Spike's Bitches 42: Which question do you want me to answer first?
[NAFDA] Spike-centric discussion. Lusty, lewd (only occasionally crude), risqué (and frisqué), bawdy (Oh, lawdy!), flirty ('cuz we're purty), raunchy talk inside. Caveat lector.
Oh, hon. It's really hard -- really, really, go get yourself a stiff fucking drink hard. And then when that wears off, remember that you were just as frustrated when you were under contract and unable to sell things you wanted to work on until you'd finished your obligations to Dial.
(First, though? Stiff drink.)
(And no, I can't really quantify "just as frustrated" -- just that you've wanted out of it too. And no, it's not for the best in any Pollyanna way. It sucks a lot. But you're going to pick up and kick all their asses after this if anyone does.)
Oh, babe. I'm so sorry. It sounds a little like Baby Editor got told to run with something she wasn't entirely trusted to handle, in the end. You never know what kind of office politics are behind stuff like this, either.
::hugs Barb hard::
Nora, I forgot to mention how sorry I was to hear about Tom. Man, grownup life really sucks hard so much of the time. I hope he finds something quickly.
{{{Barb}}} That just sucks. I'm outraged on your behalf, and a little bit on mine, because I want to read that book!
Seconding the recommendation of a stiff drink....
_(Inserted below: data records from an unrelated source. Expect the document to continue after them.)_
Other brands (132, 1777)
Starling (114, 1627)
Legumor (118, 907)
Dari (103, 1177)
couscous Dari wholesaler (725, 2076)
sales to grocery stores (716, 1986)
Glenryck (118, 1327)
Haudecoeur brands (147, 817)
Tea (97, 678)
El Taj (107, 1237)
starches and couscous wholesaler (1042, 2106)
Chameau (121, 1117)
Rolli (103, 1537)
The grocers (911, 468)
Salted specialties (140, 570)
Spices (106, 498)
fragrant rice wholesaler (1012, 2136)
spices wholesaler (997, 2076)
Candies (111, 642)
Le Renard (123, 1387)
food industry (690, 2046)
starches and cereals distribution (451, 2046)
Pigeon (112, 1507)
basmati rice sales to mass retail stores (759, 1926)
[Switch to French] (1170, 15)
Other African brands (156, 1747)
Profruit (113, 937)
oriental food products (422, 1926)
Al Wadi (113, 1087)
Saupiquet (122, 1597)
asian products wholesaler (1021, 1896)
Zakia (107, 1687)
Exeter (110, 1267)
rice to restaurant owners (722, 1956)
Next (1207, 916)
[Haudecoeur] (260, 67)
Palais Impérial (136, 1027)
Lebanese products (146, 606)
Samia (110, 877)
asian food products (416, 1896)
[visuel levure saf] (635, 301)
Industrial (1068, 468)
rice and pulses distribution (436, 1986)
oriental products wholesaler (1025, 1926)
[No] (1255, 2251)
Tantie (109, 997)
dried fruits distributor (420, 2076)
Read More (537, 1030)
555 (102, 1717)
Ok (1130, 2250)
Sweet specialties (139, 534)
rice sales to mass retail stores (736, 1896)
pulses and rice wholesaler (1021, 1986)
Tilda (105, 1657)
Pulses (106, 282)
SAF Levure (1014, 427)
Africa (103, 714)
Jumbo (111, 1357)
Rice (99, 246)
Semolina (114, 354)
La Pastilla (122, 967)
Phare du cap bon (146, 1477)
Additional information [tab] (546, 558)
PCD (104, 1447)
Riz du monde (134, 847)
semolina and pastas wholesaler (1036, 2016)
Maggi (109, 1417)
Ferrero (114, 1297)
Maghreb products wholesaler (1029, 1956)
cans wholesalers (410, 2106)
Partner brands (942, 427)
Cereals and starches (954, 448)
{{{{{Barb}}}}} I'm so sorry.
Thanks guys-- I just veer wildly between being relieved because yes, I was frustrated, mostly because more than anything, I hate limbo. Tell me you want it or don't, but tell me something, dammit.
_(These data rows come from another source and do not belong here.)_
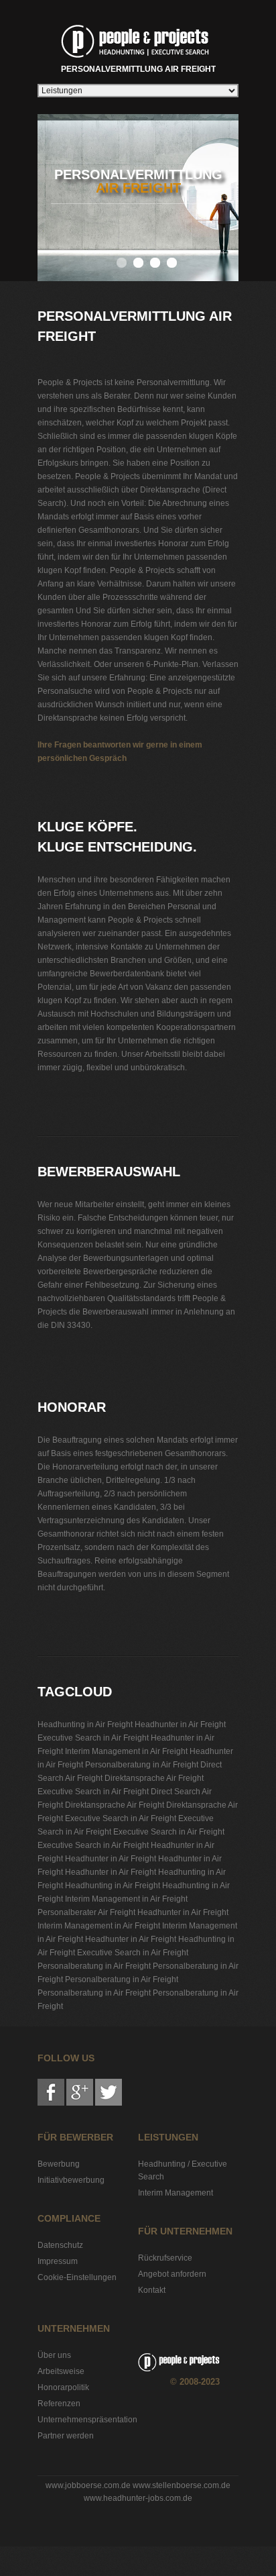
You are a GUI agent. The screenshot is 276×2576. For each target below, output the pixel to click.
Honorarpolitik (63, 2387)
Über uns (54, 2355)
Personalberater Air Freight (86, 1912)
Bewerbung (59, 2164)
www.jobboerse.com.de (88, 2485)
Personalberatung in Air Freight (141, 1764)
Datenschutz (60, 2245)
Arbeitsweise (61, 2371)
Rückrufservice (165, 2258)
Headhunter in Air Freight (180, 1724)
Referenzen (59, 2403)
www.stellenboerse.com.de (181, 2485)
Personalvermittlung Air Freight (138, 69)
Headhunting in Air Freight (85, 1724)
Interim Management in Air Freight (126, 1751)
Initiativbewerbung (71, 2180)
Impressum (58, 2261)
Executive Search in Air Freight (93, 1738)
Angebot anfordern (172, 2274)
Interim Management (175, 2193)
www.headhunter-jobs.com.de (138, 2498)
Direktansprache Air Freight (154, 1778)
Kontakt (151, 2290)
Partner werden (66, 2435)
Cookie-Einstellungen (77, 2277)
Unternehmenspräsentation (87, 2419)
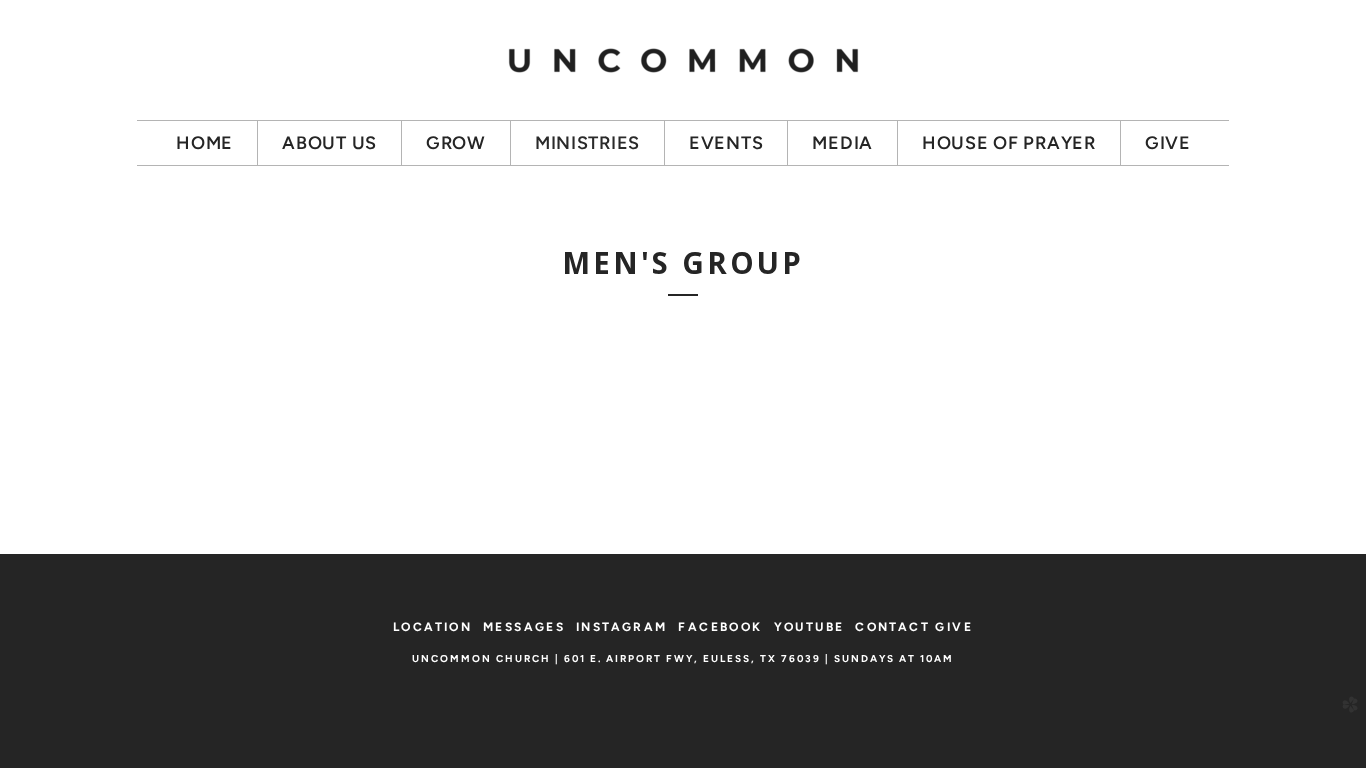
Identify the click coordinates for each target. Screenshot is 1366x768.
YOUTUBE (809, 627)
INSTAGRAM (622, 627)
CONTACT (892, 627)
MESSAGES (524, 627)
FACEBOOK (720, 627)
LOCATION (432, 627)
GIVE (954, 627)
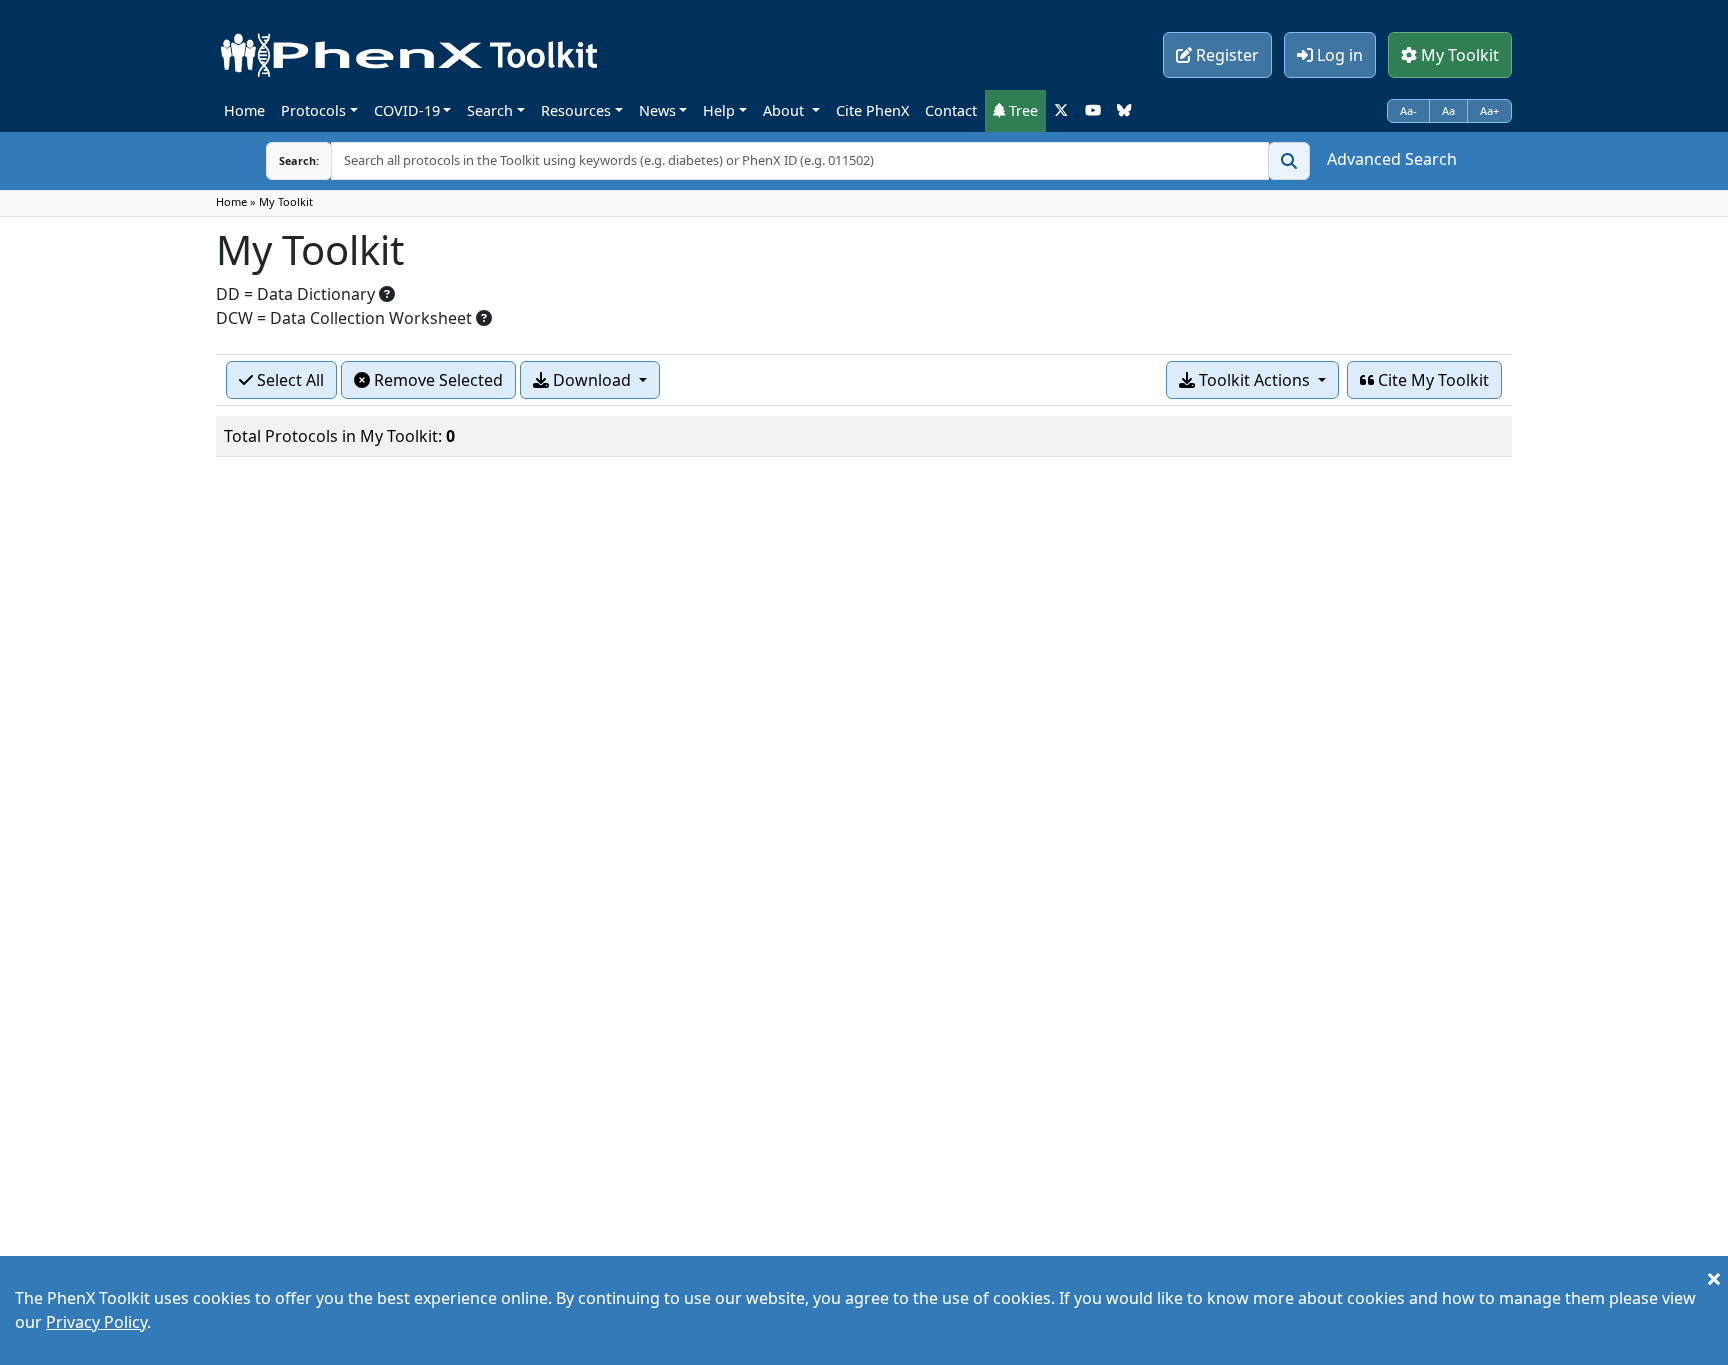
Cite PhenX (872, 110)
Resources (576, 110)
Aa (1448, 110)
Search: (299, 160)
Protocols (313, 110)
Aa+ (1489, 110)
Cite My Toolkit (1431, 380)
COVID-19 (407, 110)
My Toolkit (1458, 55)
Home (244, 110)
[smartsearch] (1289, 161)
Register (1225, 55)
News (657, 110)
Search (490, 110)
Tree (1021, 110)
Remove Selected (436, 380)
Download (592, 380)
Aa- (1408, 110)
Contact (951, 110)
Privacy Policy (96, 1322)
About (785, 110)
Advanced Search (1392, 159)
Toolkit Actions (1254, 380)
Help (719, 110)
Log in (1338, 55)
But at the same time, I feel like such a fucking failure.
NOT a failure. I would bet lots and lots of good money that this has nothing to do with the manuscript at all.
Probably not, Amy, but I'll never really know that for sure. And that insecurity will live with me for a while. I mean, empirically, I know it's a good manuscript-- it's a good story and I gave it everything I've got.
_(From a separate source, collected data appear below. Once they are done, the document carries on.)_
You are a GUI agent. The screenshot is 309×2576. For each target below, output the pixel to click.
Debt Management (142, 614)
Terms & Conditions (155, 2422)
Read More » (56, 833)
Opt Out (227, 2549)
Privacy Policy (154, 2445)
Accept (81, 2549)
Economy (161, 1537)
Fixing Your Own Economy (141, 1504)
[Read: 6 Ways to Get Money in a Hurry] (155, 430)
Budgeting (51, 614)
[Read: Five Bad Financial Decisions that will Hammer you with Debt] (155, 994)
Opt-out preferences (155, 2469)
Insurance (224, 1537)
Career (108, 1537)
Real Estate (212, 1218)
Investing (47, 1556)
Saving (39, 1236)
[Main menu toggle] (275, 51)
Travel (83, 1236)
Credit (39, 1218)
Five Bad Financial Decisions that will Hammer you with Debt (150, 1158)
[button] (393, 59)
But right now, the manuscript is the fall guy for everything else and I just... right now, I'm tired of kicking at the football. (To keep going with the Charlie Brown references.)
Oh, Barb. What a kick to the stomach.
NOT a failure, or anywhere close.
Wish you were still here so we could drown your temporary (and yes, it's temporary because wild success WILL be yours, dammit) sorrow and frustration in mojitos at Annabel's.
Oh Barb. {{{Barb}}} I am so sorry. I am thirding and/or fourthing that call for a stiff, hard cabana boy drink.
And a new dress.
Oh, shit, Barb, I'm sorry. How disheartening, after all that work and all those damn revisions--and, like Susan, I wanted to read it, damnit!